TV’s Dr Gregory House repeatedly says ‘Everybody lies’. He believes that doctors can’t and shouldn’t believe what their patients are telling them because they will omit key points about their health – intentionally or not. Diabetes makes us liars. Not big liars, but it’s easy to tell a white lie here and there.

‘I have NO idea why my BGL is 32.5’ (conveniently forgetting two serves of cheesecake)

‘My last A1c was 7.3%’ (actually, it was 8.3%, but what’s one percentage point between friends?)

‘Of course I bolused for lunch!’

….. etc etc etc

These are small lies and in the scheme of things, really don’t matter. But we do need to ask ourselves, who are we really lying to and why do we feel the need to bend the truth?

I have been seeing the same endo for almost 12 years. After three and a half years of endo-hopping and endo-shopping, I finally found ‘the one’. I admit – the not-so-great relationships with the previous endos where partly my fault. I found them judgemental and I dealt with that by not being completely honest. I didn’t want the admonishing looks or the exasperated sighs from them when they saw my above target numbers.

So, I made things up.

This did me no favours and did nothing to foster a relationship based on trust with them. The relationships were doomed from the start when I think about it.
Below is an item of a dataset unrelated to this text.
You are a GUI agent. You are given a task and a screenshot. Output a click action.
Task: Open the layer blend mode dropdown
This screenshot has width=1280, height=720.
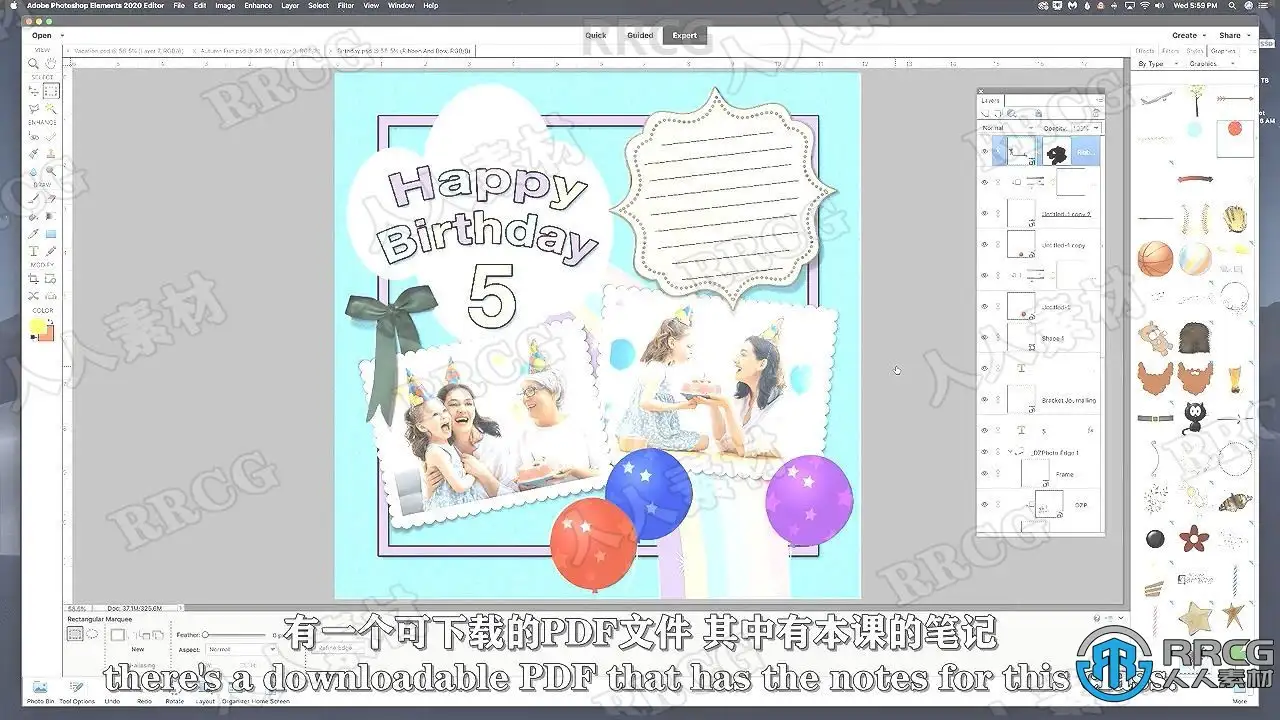click(x=1006, y=128)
I’m sure they knew that I was lying (they were pretty stupid if they didn’t!) and it was pretty disrespectful of me to think that they were dumb enough to believe what I was saying.

When I started seeing my current endo I made a promise to myself: I would tell her the truth. Now, the fact that she isn’t at all judgemental, is kind and caring and has the best communication skills of any health professional I’ve ever met certainly has helped me keep that promise. Her response to me saying ‘I’m over this and really don’t care about diabetes anymore’ is not head shaking, tut-tutting and telling me off. She wants to know why, how she can help and to know what I believe I can manage to do that will make ME happy. She makes me want to be honest and tell it like it is.
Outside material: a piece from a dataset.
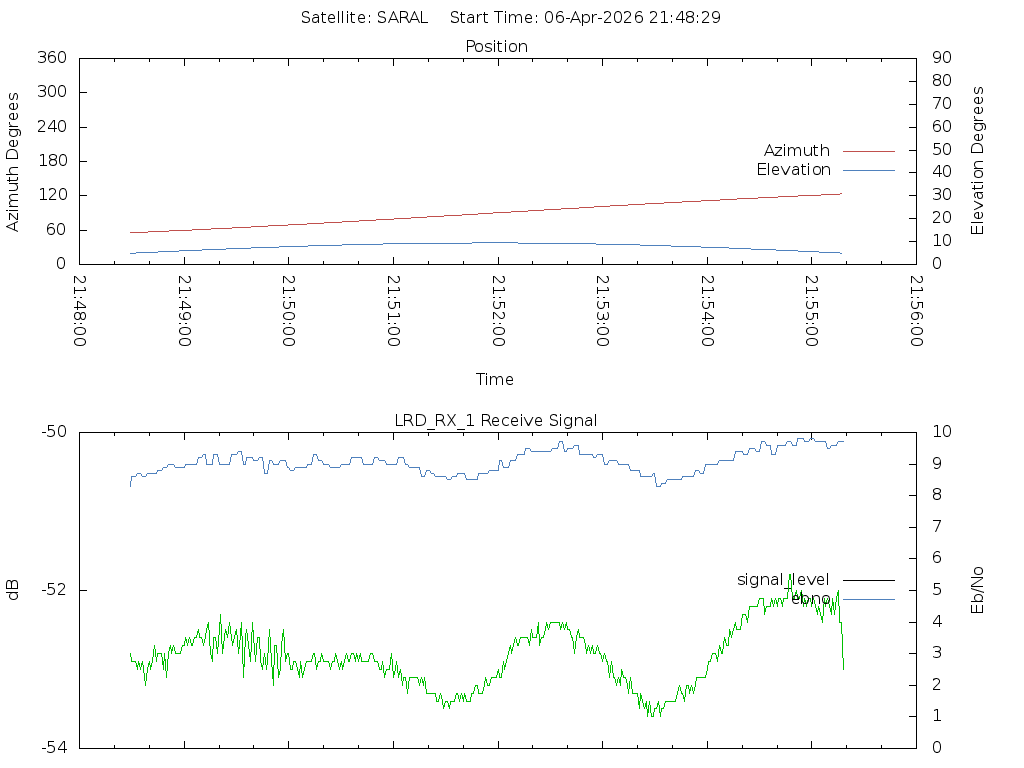The width and height of the screenshot is (1024, 768).
Task: Click the Time x-axis label
Action: [495, 380]
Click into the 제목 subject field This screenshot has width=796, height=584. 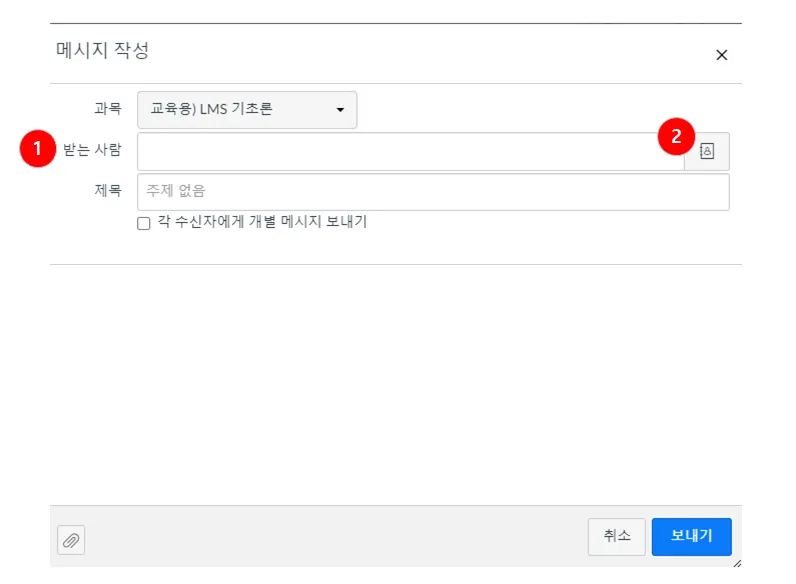point(433,192)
And I hope that because it’s always been that way that she doesn’t doubt what I am saying. I hope she knows that it’s the truth when I say things have been tough, or that I really don’t know why my sugars have been all over the place, or that I really have been checking my BGLs six times a day. I hope that because our relationship started with honesty she knows she can trust what I say as the truth and never doubts me.
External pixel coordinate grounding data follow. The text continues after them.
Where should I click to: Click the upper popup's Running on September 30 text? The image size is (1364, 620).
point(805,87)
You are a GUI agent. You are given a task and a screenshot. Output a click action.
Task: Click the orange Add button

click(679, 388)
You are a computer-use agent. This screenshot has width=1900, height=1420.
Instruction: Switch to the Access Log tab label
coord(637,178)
A relationship with your health professional that is based on trust, honesty and just telling the bloody truth is rewarding. Starting off that way is critically important. I think that when you feel you can be that way – and it does open you up to feeling vulnerable – that you have found the right match.

But if you start with lies, there is probably no chance that either of you will be getting what you need from the relationship. If you feel you need to lie to them, ask yourself why. Equally, if they know that you are not being honest with them, they need to wonder why that’s the case. No one wins when we are dishonest about our diabetes.

Dr House may believe that everybody lies, but I believe we can start with honesty. My relationship with my endo is rewarding for me because that is how we started. I trust her implicitly and she has no reason to doubt me. It was a good starting point 12 years ago. And it’s still working today.

House

I’ll take any excuse to look at Hugh Laurie!